I am not sad every day like I once was. I am not depressed and down on my life. But I'm also not extremely happy. Like, that extreme happy that just eats you up and makes you want to constantly sing songs from your favorite movie soundtrack. I'm not comfortable or complacent with how everything has panned out. I often want to run away. Pick up and move to the other side of the country... or world.
I wonder about other blm's (and I mean on a WORLD WIDE, EVERY ONE THAT EVER EXISTED type of "other" statement) and if everyone is doing a whole lot better than I am. I know where I get hung up on things. And it's primarily related to family comparisons and timelines [read: should be 19 month gap between my first and my sister's first]. There is still an ugly, scowling, bitter woman who can look at other people with their families and think, that used to be me dammit! I know I need to work on a lot. I was commenting to Daniel the other day that I used to be a person that really wasn't affected by other people and their accomplishments/achievements/life plans ... and the list goes on. I was really walking in my own shoes. My stride felt exactly right, and no matter what pace anyone else was running the race at, I felt just fine with what I had going on. Now? Well shit. Now is when all that bitter, angry, ugly stuff comes up when I catch wind of the latest news on how so-and-so is doing in their pregnancy, or new baby, or first baby or whatever. (BLM'S EXCLUDED)
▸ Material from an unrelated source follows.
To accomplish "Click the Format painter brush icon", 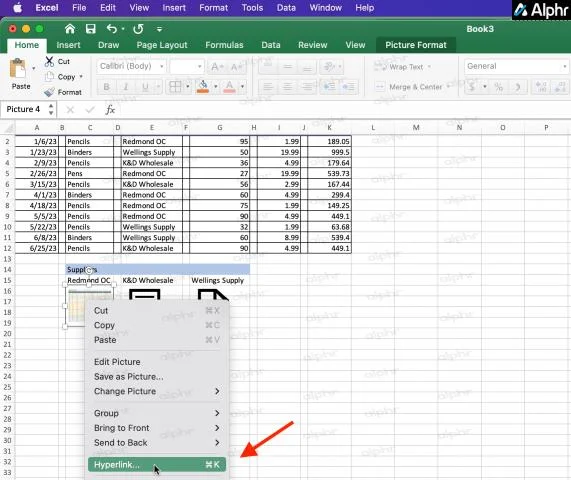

I'm missing a bit of how easy everything once felt.
I know this is my battle to overcome. No one else's life should have an impact on how I manage my feelings. No one else's life should determine whether I'm able to find a state of being ok with my own.
WAY easier said than done...these days.
I've been having trouble finishing this post as Theo has been up for the last few paragraphs. He plays behind me, and makes his way over and reaches for items on my desk. He chatters and brings me things. His little doe eyes stare up and beg for interest and response into every item he evaluates. My heart explodes and my chest feels so achy I could cry. I love him. I am in love with every cell in his body. His essence and around-ness brings me a comfort I cant put into words. He saves me every day, over and over with his simple existence.
And I know my love for him is different because his older brother isn't here. I know the feelings I have for him and the role he has in my life are complexed by the tragic fact that my first born child died.
I know nothing will ever be better because of Alexander dying. But I hope that my love for my living child(ren) is only ever richer because Alexander existed.